Face à ce tableau peu luisant, la gauche marocaine est invitée à sortir des positions politiciennes pour inscrire le débat au sein de cette vaste problématique. Pour la gauche, l’enjeu est crucial dans sa simplicité : se montrer à la hauteur du moment historique où il s’agit à la fois de protéger la nation contre les risques d’effritement,  de fragmentation et de consolider l’option démocratique contre les manœuvres de mainmise et de contrôle despotique. A partir de ce cadre des points sont à inscrire d’urgence dans l’agenda intellectuel de la gauche au-delà de la simple équation de la participation gouvernementale. Et en premier lieu une analyse sereine de l’étape actuelle et de ses priorités.
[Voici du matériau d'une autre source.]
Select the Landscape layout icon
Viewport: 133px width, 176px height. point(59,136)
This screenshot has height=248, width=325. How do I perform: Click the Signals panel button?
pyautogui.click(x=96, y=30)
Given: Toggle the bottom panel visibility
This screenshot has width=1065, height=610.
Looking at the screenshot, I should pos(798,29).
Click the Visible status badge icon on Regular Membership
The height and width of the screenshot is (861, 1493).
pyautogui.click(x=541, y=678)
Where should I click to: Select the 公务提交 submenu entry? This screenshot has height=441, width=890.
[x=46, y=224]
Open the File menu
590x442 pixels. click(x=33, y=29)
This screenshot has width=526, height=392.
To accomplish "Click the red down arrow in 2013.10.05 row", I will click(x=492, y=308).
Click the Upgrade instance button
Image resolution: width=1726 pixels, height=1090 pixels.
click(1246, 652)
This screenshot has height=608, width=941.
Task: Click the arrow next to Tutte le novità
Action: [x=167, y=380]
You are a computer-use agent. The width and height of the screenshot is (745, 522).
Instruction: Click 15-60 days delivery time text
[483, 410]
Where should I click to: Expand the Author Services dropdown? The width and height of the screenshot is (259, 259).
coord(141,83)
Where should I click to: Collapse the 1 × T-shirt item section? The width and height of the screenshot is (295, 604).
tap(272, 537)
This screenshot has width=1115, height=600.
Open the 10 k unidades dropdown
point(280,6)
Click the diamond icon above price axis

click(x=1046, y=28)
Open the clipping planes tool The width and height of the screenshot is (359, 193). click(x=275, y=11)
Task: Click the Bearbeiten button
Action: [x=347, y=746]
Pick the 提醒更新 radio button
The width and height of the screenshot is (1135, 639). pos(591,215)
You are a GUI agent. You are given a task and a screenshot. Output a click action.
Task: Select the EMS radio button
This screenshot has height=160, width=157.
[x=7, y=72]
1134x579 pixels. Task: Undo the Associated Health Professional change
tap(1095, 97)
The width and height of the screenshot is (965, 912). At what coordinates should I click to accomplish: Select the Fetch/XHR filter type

Pour ma part, j’en vois deux à approfondir avec l’ensemble des forces de gauche. D’abord une juste appréciation du fait religieux et de ce que les médias appellent l’islam politique. Pendant longtemps, la gauche s’était enfermée dans une vision mécanique du sujet l’évacuant comme simple expression d’une détresse matérielle et morale, «l’opium du peuple» en quelque sorte. Or, l’expérience aussi bien dans la sphère musulmane que chrétienne révèle l’énorme potentiel dynamique et émancipateur du fait religieux capable de donner une énergie sans limite aux acteurs du changement. Gilbert Achar parlant de la dimension d’incitation propre à la religion et prolongeant la métaphore de Marx résume cette idée en écrivant que « la religion est à la fois l’opium et la cocaïne du peuple ». A cela s’ajoute la spécificité de la présence de l’islam au sein de l’espace public qui se distingue foncièrement du cas européen. Les anciennes lunettes empêchent de percevoir cette réalité.

Le deuxième point qu’il faudra aborder avec sérénité concerne la nature de la contradiction principale de l’étape actuelle qui ne se présente nullement comme un affrontement de bloc à bloc ; les conservateurs contre les modernistes comme tentent de le propager certains milieux intellectuels  de la gauche médiatique ou des activistes de la société civile, en plaçant la lutte sur des thématiques sociétales. En fait plus pour tenter de contrecarrer l’hégémonie des islamistes que pour faire avancer la question des droits. Je les invite ici à méditer l’exemple de l’impasse actuelle de la jeune révolution tunisienne ou le camp des modernistes s’est réveillé le lendemain de janvier 2011 sur la dure réalité conservatrice de la société tunisienne. « Il y a les tunisiennes de l’avenue Habib Bourguiba et il y a les tunisiennes réelles » reconnaît non sans amertume une activiste du mouvement féminin tunisien qui rend hommage à la révolution de les avoir réveillés à la réalité. Certes, il ne s’agit pas d’abdiquer devant la réalité ; néanmoins il faut la bien connaître pour la changer.

Les enjeux au Maroc sont davantage sociaux que sociétaux. Elargis au contexte internationaux ses enjeux prennent une autre dimension celle de sauvegarder notre cadre national et notre souveraineté. Les événements tragiques qui alimentent l’actualité attestent que l’impérialisme a atteint un tel stade de domination qu’il peut se passer des cadres étatiques classiques et s’accommodent très bien au chaos et au vide politique. Les dernières manœuvres étatsuniennes autour de notre intégrité territoriale sont une alerte à prendre au sérieux.

Face à cette complexité du monde, la gauche doit se doter d’un nouveau logiciel. Nous attendons de nos camardes une autre parole politique que celle qui se complaît dans la stigmatisation de l’expérience actuelle. Une autre parole politique porteuse de propositions concrètes à même de créer les conditions d’une alternative crédible, réaliste, inscrite dans une perspective d’utopie qui est notre horizon commun.